Plus there was another thing that troubled me: if Tillie Hecht was really my grandmother’s sister, it meant that my grandmother had two sisters using the name Tillie: her full sister Tillie, the one my mother knew well, Tillie Brotman Ressler, and this other half-sister Tillie Brotman Hecht. How could there be two sisters with the same first name?
But then I thought some more. Tillie Hecht’s original name had been Toba; Tillie Ressler’s original name had been Tema. They were not given the same name at birth; they both had just adopted the same Americanized nickname in the United States. Maybe that’s why my aunt thought of Tillie Hecht as Sophie? Maybe some in the family still called her Toba or Taube and that sounded like Sophie to my aunt? (Those of us who knew her well knew how my Aunt Elaine could mangle a name.)

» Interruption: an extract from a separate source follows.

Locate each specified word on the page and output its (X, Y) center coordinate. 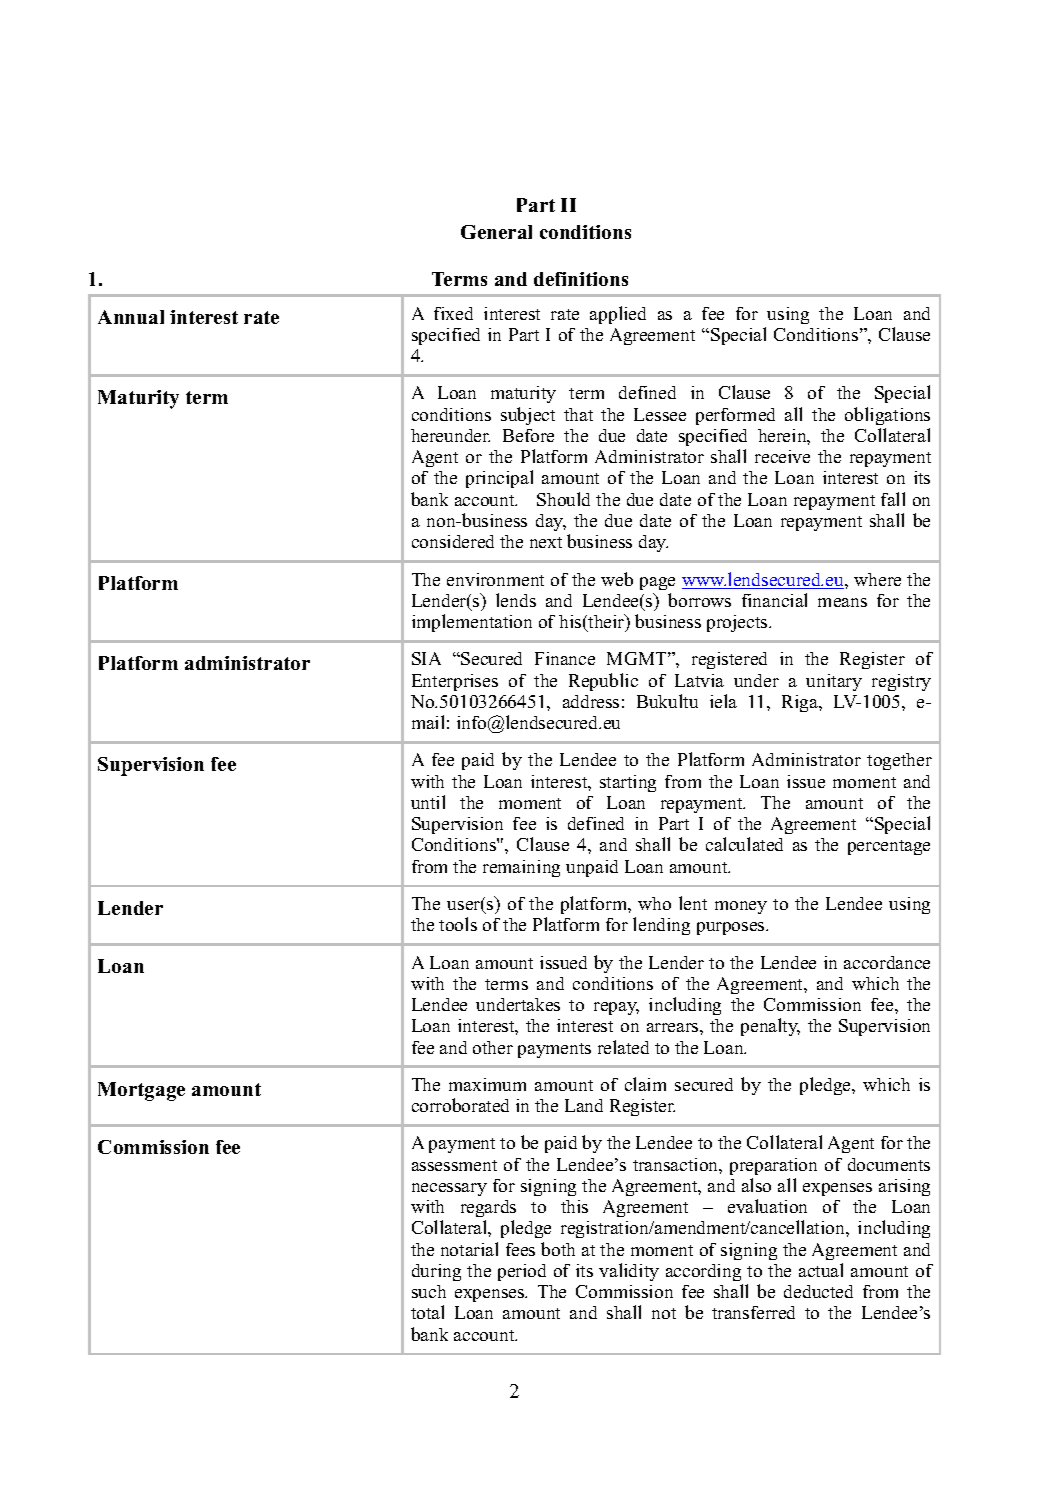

And who was this Aunt Irene that the two Renees were named for? A clue for that came from my cousin Judy; she said her mother Renee had originally been named Ida, but it was changed to Irene soon after she was born. Irene then evolved into Renee. When I saw “Ida,” I recalled that Ida was often a secular name for girls named Chaye. Chaye was the name of Joseph Brotman’s first wife, the mother of Abraham, David, Max, and “Sophie.” Max Brotman had named his daughter Ida (then Irene) for his mother Chaye. If Tillie Brotman Hecht was in fact “Sophie,” it made sense that she also named her first daughter Ida for her mother Chaye.
It all made sense. But I knew better than to rely on family lore. I needed some kind of official record to back up my hypothesis.
And then it arrived. Tillie Hecht’s death certificate:
Her father was Joseph Brotman, my great-grandfather. Tillie Hecht, born Toba Brotman, was my grandmother’s half-sister. The Hecht children, all eight of them, were my mother’s first cousins. I had found the long missing Sophie, only she was really Toba.
There were still questions to address, but for the moment, I just was content to wallow in the joyous mud of discovery.